O GLOBO
O ilegal nós fazemos logo. O inconstitucional leva um pouco mais de tempo". (Henry Kissinger, ex-diplomata americano)
O cardápio nacional de transgressões está para lá de variado. Que tal o retorno de um imposto revogado há pouco pelo Congresso? É o que o governo tenta, batizando a antiga CPMF com outro nome.
Que tal a libertação de um deputado preso por chefiar quadrilha que vendia proteção a criminosos? Foi o que garantiu a Assembléia Legislativa do Rio.
O governo pode propor uma nova CPMF, sim — embora seu gesto soe como uma afronta à decisão tomada pelo Congresso em dezembro último de enterrar a CPMF original, e embora Lula tenha dito à época que jamais bancaria a criação de imposto semelhante. Mas o governo deveria pelo menos se sentir dispensado de encenar a farsa de que nada tem a ver com a iniciativa dos seus líderes no Congresso.
Inventou-se a CPMF para sustentar os gastos com Saúde. O dinheiro arrecadado acabou pagando despesas de outras áreas.
Com o mesmo fim, inventase agora a Contribuição Social para a Saúde.
Se o governo se recusa a assumir publicamente a paternidade do novo imposto, por que deputados e senadores que o apóiam deveriam fazê-lo? E logo em ano eleitoral? Com a internet e o celular disponíveis para disseminar a lista dos que votaram a favor? Está maluco, ô cara! Inclua-se fora dessa! Aproxime-se para lá! De impostos estamos fartos.
O governo só faz aumentar seus gastos. A Receita bate sucessivos recordes de arrecadação. A carga tributária do Brasil é uma das maiores do mundo.
E continua medíocre a qualidade dos serviços oferecidos pelo Estado.
A Assembléia Legislativa do Rio poderia, sim, ter mandado soltar o deputado Álvaro Lins (PMDB), ex-chefe de polícia durante o governo Garotinho, detido sob a acusação de comandar quadrilha armada que acobertava criminosos e extorquia dinheiro de delegados.
A decisão está amparada pela Constituição. Ocorre que a Assembléia não estava obrigada a adotá-la. Teria sido preferível deixar o caso por conta da Justiça.
Mas o que esperar de uma Assembléia onde 33 dos 70 deputados foram denunciados por crimes de estelionato, improbidade, formação de quadrilha e até homicídio? É uma assembléia de gente suspeita.

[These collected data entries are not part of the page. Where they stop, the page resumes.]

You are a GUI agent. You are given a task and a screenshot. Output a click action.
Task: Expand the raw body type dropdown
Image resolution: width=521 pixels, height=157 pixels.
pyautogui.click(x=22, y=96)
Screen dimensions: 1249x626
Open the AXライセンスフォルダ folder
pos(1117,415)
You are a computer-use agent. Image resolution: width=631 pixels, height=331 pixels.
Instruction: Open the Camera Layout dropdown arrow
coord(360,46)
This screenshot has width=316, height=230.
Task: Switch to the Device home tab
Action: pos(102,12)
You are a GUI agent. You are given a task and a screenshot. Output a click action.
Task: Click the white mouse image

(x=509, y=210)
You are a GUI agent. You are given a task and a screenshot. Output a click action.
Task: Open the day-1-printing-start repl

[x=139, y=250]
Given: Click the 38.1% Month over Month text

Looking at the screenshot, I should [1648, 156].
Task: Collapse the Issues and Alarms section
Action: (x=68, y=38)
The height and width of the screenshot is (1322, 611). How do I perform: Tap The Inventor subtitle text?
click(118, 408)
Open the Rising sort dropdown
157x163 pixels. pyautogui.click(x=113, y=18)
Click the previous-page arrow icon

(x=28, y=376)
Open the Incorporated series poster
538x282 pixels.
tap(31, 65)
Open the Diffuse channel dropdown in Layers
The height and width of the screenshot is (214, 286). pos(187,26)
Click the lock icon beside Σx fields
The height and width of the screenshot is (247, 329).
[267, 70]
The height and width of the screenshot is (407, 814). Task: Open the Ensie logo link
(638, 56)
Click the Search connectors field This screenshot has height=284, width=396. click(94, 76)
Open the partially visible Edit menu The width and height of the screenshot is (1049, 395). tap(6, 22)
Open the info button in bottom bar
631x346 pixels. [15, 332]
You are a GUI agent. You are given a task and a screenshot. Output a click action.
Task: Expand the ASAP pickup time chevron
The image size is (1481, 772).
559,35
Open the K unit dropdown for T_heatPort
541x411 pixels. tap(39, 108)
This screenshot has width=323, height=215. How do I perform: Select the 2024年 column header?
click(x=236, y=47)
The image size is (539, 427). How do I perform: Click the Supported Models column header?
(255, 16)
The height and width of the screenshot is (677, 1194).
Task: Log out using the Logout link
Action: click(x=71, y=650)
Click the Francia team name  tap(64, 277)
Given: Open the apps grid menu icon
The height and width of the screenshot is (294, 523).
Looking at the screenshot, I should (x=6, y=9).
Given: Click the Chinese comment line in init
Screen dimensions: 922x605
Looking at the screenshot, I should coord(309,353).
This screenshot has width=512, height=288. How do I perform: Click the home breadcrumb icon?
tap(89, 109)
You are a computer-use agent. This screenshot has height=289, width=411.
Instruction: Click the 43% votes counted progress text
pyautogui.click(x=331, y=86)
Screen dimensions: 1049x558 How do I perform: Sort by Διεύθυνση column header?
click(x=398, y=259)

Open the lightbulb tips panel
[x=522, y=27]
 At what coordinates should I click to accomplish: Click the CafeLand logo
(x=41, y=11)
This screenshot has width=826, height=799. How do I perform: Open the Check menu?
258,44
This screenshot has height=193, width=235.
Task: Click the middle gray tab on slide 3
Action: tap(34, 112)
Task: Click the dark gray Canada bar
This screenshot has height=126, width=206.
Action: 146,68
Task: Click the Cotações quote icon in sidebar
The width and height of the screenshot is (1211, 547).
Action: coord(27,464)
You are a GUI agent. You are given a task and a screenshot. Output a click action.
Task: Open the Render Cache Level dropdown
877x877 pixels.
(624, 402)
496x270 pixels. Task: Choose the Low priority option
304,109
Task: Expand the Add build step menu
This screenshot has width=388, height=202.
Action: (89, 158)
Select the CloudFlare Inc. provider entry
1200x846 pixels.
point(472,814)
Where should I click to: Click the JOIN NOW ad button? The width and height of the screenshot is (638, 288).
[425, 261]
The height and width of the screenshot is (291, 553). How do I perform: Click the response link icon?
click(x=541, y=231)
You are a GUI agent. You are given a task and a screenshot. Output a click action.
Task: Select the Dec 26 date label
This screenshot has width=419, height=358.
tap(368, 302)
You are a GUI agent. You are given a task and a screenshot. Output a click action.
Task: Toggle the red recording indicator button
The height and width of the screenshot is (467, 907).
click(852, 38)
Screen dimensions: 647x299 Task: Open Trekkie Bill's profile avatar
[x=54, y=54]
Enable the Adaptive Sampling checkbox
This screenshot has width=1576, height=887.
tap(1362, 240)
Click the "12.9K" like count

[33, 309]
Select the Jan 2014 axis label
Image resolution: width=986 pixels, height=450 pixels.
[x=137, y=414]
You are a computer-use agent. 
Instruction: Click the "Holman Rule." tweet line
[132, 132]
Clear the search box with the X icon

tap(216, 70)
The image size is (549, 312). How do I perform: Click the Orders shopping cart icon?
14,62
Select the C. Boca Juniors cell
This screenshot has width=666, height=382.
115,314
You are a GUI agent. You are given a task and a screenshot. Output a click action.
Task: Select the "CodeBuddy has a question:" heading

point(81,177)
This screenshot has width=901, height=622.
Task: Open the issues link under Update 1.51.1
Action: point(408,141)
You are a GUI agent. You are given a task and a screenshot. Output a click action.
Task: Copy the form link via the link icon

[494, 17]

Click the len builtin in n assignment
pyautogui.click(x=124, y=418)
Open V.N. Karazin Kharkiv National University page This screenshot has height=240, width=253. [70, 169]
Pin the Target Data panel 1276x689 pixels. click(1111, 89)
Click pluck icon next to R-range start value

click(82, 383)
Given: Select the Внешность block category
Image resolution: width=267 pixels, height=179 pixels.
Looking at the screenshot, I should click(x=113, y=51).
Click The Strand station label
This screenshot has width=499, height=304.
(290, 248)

Por 419 votos contra oito e três abstenções, a Câmara dos Deputados aprovou na semana passada Proposta de Emenda à Constituição que aumenta de 51.748 para 59.302 o número de vereadores.
Há quase três anos, por 10 votos contra um, o Supremo Tribunal Federal havia reduzido o número de vereadores em 8.528. As Câmaras Municipais são ineficientes, não valem o que custam e funcionam como porta de entrada para o mundo do crime. Quer um único exemplo? O Ministério Público pediu o afastamento e o seqüestro de bens dos 17 vereadores de Campos, acusados de desviar cerca de R$ 15 milhões somente em 2007.
Diz antiga lenda que um jornal do sertão de Pernambuco publicou editorial ao cabo da 2aGuerra Mundial onde lembrava que advertira Hitler com antecedência sobre a derrota iminente do nazismo. Lamentava por não ter sido ouvido. Neste espaço, no dia 11 de fevereiro passado, escrevi que a CPI do Cartão Corporativo seria uma "CPI de mentirinha".
Lamento que tenha sido.
Não investigou eventuais gastos irregulares do governo. E ignorou o dossiê montado na Casa Civil sobre despesas sigilosas do governo passado. Na próxima quinta-feira, finalmente se dissolverá deixando um rastro de falta de vergonha.
Sob pressão de um grupo de governadores do Norte, o novo ministro do Meio Ambiente, Carlos ("Jovens Tardes de Domingo") Minc, assinou portaria concedendo crédito de R$ 1 bilhão a produtores rurais de 100 municípios que desmataram muito além do permitido pela lei. De fato, quem assim procedeu ganhou dinheiro com a venda de madeira e merecia ser processado — mas não: terá direito a empréstimo barato para reparar o mal que fez. Lula não dispensa apoios para governar. É a real politic, meu caro — algo que serve para justificar qualquer tipo de transgressão.